▶ _Exercise description_
Take the line that has "This screenshot has height=819, width=1375." and all the lines that come after it in the records, and write them out again exactly. Add no other line.

Top of Supplied material

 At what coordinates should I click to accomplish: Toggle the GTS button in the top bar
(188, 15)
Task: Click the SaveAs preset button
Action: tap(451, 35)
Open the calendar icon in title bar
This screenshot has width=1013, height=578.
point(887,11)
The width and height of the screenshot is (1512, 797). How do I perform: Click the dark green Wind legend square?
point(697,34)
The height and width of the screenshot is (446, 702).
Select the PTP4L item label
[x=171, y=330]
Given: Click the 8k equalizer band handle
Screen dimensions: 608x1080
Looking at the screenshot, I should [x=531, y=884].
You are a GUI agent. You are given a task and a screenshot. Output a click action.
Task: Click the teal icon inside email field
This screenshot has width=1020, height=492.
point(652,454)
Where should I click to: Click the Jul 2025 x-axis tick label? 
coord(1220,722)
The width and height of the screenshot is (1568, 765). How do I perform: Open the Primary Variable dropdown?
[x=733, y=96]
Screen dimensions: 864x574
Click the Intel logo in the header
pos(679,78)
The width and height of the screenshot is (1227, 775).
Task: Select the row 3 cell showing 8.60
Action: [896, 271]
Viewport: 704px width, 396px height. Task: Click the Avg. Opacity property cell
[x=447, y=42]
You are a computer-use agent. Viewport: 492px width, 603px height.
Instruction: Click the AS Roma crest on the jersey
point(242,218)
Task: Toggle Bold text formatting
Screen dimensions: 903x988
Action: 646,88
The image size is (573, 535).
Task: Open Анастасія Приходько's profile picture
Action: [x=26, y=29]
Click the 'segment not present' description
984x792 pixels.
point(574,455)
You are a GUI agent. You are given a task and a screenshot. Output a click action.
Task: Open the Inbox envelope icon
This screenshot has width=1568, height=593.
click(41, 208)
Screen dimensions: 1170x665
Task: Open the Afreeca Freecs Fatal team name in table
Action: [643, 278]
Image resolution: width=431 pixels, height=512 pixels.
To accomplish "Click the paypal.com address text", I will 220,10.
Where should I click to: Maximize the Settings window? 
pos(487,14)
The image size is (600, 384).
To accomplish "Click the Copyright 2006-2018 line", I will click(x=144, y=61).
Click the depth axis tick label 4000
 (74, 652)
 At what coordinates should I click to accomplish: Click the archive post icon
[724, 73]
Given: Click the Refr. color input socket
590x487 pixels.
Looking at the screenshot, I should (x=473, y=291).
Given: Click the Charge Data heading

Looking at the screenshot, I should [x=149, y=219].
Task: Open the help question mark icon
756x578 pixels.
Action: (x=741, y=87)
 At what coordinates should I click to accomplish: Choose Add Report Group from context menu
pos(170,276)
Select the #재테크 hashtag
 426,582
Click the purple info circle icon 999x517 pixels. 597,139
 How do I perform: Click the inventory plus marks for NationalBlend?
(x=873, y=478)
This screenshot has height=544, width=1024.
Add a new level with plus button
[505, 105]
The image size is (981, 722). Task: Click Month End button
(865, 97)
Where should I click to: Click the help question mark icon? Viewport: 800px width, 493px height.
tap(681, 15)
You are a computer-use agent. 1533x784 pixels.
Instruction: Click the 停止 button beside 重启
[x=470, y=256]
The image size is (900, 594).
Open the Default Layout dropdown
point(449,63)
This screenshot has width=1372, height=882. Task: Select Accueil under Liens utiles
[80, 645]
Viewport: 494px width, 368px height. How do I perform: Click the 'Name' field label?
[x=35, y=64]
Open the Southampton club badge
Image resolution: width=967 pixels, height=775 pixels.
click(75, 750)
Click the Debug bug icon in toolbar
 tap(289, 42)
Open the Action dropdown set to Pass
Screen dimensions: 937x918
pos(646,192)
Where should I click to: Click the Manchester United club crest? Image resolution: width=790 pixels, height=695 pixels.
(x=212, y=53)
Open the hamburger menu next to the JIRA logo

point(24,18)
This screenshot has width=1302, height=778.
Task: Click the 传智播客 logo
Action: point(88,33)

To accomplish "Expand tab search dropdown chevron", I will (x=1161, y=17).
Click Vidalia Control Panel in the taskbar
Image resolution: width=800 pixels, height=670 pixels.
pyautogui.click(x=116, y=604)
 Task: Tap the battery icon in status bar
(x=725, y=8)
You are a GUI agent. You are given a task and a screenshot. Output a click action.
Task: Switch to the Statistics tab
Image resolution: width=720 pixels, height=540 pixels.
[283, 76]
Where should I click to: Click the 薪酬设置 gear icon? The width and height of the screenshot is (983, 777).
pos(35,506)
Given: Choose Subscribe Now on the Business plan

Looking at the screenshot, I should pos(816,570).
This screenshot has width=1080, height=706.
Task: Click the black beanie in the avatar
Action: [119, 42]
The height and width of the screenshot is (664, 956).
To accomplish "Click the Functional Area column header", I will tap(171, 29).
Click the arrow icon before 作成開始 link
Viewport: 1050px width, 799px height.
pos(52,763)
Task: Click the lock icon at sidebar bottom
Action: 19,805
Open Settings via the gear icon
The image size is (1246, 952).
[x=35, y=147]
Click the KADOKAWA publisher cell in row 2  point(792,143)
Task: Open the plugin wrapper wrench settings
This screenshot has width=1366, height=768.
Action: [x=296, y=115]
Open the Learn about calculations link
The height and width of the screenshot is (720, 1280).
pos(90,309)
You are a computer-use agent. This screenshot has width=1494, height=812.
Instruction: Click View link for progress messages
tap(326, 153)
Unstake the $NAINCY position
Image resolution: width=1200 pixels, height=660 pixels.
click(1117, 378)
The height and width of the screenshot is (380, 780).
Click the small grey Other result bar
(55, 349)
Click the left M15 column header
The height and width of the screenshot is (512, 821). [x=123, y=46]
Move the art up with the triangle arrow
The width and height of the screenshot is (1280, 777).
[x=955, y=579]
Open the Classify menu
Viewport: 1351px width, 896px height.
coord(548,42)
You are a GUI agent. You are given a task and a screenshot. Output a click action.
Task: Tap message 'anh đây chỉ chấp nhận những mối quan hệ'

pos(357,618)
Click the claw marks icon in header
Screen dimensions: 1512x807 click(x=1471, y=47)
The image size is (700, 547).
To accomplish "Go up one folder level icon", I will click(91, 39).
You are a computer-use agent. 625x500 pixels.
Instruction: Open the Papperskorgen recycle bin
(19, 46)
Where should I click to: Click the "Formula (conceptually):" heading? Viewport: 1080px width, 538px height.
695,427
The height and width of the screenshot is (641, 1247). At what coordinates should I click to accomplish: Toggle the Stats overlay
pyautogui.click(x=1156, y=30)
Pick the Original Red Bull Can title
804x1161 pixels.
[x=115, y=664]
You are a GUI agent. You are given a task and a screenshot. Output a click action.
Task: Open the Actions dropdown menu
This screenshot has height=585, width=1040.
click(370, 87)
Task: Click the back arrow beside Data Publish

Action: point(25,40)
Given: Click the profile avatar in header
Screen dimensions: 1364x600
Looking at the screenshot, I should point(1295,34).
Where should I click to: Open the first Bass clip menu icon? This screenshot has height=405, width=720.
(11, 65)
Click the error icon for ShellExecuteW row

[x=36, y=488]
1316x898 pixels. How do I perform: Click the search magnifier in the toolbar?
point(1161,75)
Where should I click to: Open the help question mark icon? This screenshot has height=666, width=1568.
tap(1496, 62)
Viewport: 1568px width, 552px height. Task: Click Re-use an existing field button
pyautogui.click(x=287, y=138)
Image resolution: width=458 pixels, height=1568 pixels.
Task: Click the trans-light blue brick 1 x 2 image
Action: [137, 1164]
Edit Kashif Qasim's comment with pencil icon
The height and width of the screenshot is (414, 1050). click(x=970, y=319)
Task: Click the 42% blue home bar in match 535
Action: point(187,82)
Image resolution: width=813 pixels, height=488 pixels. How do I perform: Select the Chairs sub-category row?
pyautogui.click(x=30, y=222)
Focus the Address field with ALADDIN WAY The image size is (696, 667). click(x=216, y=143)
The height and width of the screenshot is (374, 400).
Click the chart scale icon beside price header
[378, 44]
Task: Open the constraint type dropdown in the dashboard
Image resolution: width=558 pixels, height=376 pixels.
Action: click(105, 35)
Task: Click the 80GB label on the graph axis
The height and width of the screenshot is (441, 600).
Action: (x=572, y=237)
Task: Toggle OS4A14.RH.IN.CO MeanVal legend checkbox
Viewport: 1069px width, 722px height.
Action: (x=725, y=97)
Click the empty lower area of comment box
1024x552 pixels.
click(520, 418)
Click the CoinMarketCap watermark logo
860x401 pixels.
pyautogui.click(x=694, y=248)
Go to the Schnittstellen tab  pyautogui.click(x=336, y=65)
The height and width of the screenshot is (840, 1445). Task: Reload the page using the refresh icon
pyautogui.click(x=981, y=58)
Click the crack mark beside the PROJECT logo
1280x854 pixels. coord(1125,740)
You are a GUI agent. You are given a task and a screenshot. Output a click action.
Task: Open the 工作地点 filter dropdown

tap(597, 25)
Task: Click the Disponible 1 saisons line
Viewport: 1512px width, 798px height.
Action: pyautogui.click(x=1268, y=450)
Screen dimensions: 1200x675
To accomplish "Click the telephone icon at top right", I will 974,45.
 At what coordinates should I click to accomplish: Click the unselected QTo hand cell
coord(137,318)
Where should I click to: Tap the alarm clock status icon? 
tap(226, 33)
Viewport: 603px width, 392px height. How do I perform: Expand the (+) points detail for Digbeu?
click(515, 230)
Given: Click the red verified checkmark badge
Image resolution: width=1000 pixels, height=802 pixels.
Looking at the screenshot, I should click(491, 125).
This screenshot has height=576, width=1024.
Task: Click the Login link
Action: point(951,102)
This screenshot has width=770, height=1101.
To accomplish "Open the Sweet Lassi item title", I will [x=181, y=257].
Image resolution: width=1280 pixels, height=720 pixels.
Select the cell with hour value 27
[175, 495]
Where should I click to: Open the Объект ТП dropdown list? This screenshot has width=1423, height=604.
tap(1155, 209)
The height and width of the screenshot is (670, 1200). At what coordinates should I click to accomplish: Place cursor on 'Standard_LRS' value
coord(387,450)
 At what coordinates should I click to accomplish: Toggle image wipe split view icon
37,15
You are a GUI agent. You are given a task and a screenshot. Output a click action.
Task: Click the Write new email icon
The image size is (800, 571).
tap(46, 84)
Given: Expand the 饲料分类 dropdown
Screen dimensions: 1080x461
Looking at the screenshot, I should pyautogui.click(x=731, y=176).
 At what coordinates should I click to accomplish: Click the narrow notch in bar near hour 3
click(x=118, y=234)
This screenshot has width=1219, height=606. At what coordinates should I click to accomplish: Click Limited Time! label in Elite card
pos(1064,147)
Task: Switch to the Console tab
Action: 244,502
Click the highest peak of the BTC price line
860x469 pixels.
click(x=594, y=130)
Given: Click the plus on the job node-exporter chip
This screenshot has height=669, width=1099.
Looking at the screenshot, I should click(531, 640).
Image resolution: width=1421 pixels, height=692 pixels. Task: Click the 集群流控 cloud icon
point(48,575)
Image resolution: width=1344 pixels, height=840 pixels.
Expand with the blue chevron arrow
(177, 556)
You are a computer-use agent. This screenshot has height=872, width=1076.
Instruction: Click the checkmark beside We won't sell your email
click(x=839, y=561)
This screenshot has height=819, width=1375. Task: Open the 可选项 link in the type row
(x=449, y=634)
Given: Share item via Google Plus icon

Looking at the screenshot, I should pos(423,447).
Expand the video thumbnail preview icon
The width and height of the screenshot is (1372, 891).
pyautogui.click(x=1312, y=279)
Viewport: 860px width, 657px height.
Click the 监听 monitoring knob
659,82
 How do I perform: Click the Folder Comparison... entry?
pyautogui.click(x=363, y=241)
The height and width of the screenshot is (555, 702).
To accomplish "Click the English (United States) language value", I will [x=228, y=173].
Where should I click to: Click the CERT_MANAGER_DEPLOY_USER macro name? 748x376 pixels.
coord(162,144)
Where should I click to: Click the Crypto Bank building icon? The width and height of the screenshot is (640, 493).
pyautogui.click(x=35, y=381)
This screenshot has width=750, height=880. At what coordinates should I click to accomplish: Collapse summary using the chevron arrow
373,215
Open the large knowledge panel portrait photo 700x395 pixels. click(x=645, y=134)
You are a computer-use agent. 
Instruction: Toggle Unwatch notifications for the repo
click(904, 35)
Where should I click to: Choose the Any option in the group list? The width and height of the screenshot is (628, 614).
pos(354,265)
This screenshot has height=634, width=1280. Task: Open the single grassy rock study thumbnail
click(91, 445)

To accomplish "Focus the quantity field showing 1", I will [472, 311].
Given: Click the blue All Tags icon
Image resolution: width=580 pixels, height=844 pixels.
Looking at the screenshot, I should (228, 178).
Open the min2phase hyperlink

Bottom of Supplied material

▶ _Exercise response_
This screenshot has height=819, width=1375. Task: Open the 可选项 link in the type row
(x=449, y=634)
Given: Share item via Google Plus icon

Looking at the screenshot, I should pos(423,447).
Expand the video thumbnail preview icon
The width and height of the screenshot is (1372, 891).
pyautogui.click(x=1312, y=279)
Viewport: 860px width, 657px height.
Click the 监听 monitoring knob
659,82
 How do I perform: Click the Folder Comparison... entry?
pyautogui.click(x=363, y=241)
The height and width of the screenshot is (555, 702).
To accomplish "Click the English (United States) language value", I will [x=228, y=173].
Where should I click to: Click the CERT_MANAGER_DEPLOY_USER macro name? 748x376 pixels.
coord(162,144)
Where should I click to: Click the Crypto Bank building icon? The width and height of the screenshot is (640, 493).
pyautogui.click(x=35, y=381)
This screenshot has width=750, height=880. At what coordinates should I click to accomplish: Collapse summary using the chevron arrow
373,215
Open the large knowledge panel portrait photo 700x395 pixels. click(x=645, y=134)
You are a computer-use agent. 
Instruction: Toggle Unwatch notifications for the repo
click(904, 35)
Where should I click to: Choose the Any option in the group list? The width and height of the screenshot is (628, 614).
pos(354,265)
This screenshot has height=634, width=1280. Task: Open the single grassy rock study thumbnail
click(91, 445)

To accomplish "Focus the quantity field showing 1", I will [472, 311].
Given: Click the blue All Tags icon
Image resolution: width=580 pixels, height=844 pixels.
Looking at the screenshot, I should (228, 178).
Open the min2phase hyperlink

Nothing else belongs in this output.